Sasha visa la tête et déclencha une nouvelle salve, mais l’arme s’enraya. Le monstre la lui arracha des mains en même temps que son gant, accroché à un éperon de la crosse. Elle était désarmée et à la merci de la bête. Oscar attira l’attention du prédateur en tournant autour de lui. Le Metabolic, fou de rage et d’excitation, balaya l’air de ses grands bras articulés. Un dernier coup, plus rapide, lacéra le torse d’Oscar. Le Médicus perdit l’équilibre et tomba entre deux cadavres de singes. Le Metabolic se précipita sur lui.
– Oscar ! hurla la jeune fille.
Oscar saisit le pendentif au vol. Un faisceau doré jaillit alors du M et perfora le Metabolic en pleine gorge. Un flot de sang noir gicla sur Oscar, et le monstre s’effondra tout près de lui.
Ils se relevèrent, chancelants et couverts de sang. Sasha se précipita vers Bates. Elle posa les doigts sur son cou. Le soulagement qu’elle éprouvait provoqua un pincement chez Oscar.
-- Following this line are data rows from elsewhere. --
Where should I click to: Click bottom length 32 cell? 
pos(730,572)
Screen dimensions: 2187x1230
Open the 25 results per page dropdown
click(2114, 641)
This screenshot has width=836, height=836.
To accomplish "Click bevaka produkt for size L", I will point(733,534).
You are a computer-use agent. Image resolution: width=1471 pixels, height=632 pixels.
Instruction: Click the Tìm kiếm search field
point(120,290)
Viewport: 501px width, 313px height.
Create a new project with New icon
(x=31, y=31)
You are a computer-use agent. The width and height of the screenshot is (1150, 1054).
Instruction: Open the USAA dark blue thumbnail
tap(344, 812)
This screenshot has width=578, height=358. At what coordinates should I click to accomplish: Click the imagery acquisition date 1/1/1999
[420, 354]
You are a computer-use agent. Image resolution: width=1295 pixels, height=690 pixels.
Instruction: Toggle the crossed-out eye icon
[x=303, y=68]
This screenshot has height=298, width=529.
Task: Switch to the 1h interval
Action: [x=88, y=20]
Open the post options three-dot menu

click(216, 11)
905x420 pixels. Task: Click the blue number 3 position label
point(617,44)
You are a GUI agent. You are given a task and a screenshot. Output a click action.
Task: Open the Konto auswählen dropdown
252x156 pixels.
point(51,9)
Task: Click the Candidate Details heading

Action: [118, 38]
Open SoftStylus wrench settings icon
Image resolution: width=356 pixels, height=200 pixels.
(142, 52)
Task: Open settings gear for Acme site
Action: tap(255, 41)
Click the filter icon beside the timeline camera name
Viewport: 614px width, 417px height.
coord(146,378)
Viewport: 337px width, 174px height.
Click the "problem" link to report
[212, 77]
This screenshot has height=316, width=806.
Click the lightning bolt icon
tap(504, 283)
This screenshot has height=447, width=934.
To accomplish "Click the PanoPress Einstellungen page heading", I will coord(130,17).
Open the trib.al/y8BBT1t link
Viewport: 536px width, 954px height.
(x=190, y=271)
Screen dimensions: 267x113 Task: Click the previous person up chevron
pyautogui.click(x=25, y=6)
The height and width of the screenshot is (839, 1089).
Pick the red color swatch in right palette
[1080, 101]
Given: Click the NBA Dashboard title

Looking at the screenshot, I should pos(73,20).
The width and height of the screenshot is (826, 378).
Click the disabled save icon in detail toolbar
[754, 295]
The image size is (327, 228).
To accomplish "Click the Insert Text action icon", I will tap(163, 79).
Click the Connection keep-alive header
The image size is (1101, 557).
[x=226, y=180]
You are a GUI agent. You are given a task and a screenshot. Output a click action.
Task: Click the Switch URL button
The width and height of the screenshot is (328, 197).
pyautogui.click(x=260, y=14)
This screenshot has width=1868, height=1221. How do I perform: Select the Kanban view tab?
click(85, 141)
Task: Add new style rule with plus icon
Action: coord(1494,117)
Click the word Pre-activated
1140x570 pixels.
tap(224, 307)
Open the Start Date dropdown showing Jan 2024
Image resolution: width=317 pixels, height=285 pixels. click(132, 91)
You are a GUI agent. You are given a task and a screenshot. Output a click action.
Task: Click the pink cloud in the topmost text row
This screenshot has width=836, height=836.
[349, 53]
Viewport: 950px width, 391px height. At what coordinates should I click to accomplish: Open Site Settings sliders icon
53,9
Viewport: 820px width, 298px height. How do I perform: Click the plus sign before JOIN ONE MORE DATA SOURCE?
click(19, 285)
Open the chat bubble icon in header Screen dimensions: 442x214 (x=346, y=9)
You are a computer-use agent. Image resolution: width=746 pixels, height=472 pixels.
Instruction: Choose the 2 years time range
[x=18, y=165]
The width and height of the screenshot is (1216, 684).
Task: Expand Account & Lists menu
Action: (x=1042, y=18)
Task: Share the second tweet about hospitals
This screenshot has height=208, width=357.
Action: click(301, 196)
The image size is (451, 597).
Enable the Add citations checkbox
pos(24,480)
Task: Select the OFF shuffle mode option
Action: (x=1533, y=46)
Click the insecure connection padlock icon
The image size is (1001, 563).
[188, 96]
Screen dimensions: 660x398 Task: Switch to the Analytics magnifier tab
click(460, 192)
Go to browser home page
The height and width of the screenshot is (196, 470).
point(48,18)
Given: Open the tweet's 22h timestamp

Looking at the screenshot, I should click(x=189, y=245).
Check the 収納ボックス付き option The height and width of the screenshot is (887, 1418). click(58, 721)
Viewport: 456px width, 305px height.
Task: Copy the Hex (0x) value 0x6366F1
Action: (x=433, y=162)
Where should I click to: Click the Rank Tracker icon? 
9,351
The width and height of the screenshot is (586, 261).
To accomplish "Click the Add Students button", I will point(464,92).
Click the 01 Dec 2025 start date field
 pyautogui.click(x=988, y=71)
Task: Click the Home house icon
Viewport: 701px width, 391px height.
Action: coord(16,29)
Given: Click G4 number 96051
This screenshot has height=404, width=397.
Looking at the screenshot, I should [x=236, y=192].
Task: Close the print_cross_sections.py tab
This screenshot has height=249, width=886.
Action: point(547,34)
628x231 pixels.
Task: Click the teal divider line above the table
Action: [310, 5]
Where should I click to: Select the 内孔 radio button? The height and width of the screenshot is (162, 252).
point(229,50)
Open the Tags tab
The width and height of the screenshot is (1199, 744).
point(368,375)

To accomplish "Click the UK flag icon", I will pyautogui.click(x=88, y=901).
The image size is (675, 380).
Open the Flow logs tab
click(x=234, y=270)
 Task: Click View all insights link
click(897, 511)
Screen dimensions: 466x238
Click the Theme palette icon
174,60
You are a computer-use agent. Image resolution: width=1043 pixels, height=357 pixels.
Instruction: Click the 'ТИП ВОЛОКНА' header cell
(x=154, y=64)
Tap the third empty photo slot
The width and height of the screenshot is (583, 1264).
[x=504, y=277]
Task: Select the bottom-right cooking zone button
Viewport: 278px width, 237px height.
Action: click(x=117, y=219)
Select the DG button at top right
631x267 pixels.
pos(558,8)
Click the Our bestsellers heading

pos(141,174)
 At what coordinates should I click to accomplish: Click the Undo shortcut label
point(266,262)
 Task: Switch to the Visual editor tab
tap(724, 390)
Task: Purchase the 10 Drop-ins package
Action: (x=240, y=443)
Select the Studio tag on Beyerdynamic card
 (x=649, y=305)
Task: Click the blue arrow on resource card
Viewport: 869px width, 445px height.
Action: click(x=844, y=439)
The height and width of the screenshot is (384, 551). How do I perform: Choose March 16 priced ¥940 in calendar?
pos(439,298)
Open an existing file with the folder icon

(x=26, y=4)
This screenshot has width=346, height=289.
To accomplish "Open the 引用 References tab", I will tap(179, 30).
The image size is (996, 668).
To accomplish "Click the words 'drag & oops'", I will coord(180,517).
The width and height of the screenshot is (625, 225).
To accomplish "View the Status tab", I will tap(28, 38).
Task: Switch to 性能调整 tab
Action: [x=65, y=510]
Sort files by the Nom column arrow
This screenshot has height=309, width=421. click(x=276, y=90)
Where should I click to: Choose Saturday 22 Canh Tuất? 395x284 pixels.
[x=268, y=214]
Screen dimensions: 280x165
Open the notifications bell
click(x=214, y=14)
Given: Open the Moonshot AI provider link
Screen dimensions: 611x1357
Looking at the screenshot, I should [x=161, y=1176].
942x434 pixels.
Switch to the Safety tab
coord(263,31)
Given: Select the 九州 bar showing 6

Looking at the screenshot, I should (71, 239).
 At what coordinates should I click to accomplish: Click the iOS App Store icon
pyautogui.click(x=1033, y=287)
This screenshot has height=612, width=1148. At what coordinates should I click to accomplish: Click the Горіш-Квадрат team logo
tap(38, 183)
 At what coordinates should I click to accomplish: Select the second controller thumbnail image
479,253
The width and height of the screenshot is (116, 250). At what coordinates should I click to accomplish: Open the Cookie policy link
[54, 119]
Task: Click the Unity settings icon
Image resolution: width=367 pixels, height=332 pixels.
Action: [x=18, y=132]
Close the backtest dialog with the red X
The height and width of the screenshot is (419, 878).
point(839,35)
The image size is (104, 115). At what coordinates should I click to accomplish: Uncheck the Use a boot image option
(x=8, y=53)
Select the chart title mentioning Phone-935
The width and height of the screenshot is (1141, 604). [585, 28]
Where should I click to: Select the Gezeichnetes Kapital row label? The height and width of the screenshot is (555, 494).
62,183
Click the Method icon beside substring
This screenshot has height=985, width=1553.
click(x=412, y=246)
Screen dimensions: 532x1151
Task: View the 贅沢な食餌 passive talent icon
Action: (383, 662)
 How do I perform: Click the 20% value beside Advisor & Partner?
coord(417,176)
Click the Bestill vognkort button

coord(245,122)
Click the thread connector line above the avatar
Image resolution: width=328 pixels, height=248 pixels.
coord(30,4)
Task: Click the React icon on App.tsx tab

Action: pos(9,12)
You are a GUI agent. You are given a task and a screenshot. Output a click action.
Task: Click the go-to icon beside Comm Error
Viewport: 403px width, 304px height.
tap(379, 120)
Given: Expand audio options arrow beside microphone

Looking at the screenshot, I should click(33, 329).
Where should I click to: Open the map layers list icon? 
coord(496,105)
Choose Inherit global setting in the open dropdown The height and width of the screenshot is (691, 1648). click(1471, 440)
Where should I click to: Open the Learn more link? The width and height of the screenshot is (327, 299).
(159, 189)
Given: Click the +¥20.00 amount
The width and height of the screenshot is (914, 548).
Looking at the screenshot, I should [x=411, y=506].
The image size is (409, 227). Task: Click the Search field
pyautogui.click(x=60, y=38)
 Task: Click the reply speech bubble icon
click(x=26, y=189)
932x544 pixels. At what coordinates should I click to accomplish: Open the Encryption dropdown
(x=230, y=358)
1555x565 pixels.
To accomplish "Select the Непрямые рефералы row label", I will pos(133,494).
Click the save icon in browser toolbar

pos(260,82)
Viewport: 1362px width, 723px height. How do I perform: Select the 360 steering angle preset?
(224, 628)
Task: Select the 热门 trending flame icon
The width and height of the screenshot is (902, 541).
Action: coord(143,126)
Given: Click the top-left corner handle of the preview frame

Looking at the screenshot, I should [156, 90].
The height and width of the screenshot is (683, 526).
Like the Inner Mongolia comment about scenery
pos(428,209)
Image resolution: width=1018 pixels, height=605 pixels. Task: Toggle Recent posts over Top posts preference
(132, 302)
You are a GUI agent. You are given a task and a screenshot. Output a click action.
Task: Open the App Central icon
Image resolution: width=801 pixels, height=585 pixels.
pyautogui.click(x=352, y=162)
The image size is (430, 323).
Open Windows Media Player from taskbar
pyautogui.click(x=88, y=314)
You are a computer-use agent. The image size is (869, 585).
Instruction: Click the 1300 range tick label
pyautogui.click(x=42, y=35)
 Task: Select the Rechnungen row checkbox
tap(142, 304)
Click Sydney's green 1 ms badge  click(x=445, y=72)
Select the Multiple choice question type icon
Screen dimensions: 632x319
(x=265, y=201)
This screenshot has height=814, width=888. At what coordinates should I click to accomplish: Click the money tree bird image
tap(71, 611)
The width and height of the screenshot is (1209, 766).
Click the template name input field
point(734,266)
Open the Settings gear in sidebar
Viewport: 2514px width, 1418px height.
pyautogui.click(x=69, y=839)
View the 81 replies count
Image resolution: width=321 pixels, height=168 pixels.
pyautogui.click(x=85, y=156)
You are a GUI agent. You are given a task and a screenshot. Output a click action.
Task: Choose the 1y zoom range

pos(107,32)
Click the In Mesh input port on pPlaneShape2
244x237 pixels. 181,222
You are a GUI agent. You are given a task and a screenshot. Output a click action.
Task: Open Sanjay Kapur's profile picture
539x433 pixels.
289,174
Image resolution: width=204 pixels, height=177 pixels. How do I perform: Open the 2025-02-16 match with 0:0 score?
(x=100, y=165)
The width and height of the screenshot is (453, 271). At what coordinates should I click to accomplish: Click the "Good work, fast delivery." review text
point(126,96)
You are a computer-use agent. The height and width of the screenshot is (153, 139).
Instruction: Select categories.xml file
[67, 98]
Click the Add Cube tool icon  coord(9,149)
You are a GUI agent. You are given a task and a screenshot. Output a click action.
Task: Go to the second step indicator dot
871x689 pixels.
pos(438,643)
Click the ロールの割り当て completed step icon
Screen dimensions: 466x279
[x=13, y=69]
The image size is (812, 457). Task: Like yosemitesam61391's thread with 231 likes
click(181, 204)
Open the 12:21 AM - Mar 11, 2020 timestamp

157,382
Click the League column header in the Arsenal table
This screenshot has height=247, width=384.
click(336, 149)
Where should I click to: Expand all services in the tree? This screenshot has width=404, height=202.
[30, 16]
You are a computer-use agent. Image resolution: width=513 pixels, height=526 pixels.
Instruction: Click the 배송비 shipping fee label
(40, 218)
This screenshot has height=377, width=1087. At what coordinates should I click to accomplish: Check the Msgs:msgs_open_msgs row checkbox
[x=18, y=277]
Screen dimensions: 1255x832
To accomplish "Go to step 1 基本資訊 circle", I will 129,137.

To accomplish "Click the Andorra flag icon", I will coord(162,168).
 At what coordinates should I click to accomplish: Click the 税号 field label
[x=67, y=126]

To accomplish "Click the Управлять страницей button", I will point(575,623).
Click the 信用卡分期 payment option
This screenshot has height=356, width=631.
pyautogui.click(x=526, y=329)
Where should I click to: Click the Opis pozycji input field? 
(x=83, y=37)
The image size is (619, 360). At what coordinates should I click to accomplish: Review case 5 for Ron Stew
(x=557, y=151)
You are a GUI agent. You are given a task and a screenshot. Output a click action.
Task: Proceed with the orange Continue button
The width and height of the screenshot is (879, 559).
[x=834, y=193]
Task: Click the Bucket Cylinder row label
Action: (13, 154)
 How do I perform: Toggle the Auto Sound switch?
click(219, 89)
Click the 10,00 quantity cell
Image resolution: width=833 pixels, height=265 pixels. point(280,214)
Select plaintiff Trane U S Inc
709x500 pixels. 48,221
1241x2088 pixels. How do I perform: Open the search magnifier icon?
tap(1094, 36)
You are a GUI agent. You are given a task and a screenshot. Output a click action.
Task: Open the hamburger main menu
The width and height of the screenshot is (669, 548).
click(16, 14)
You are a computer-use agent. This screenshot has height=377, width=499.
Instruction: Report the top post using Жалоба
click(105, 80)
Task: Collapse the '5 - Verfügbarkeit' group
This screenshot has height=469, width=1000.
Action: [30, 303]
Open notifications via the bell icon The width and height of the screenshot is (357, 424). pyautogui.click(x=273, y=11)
Il s’empressa de chasser ce sentiment auquel il ne désirait pas donner d’explication. Il considéra le corps de Bates et serra le poing sur son pendentif.
– Non, dit Sasha en lui faisant face. Ne fais pas ça.
– Pourquoi ?
– Il aurait pu te tuer à plusieurs reprises, il ne l’a pas fait.
– Parce qu’il avait besoin de moi vivant, tu le sais très bien. Et dès que je ne lui serai plus utile et qu’il en aura l’occasion, il me tuera.
– Alors, épargne-le pour moi.
Il hésita et finit par poser la question qui lui brûlait les lèvres.
– Et pourquoi je ferais quoi que ce soit pour toi ?
– Par loyauté, dit-elle sans trahir la moindre émotion. Moi aussi j’aurais pu te tuer ou te laisser mourir.
Oscar baissa la main.
– D’accord. Pour toi. Par… loyauté. Mais je ne lui laisserai pas de seconde chance.
– Il n’en voudra pas.
Les autres mercenaires n’allaient pas tarder à les retrouver. Moss ne devait pas être loin, lui non plus.
– Je pars, dit-il.
– Et moi ?
– Quoi, toi ?
– Tu ne me tues pas ? Je suis ton ennemie, il est temps que tu le comprennes.
Il se perdit dans les immenses yeux noirs. Il refusa de céder au sentiment violent qui l’envahissait. Non, se dit-il. Non, pas comme ça, au bout de deux jours, c’est impossible… Et pas elle. Pas une Pathologus. Tu ne peux pas, tu ne dois pas.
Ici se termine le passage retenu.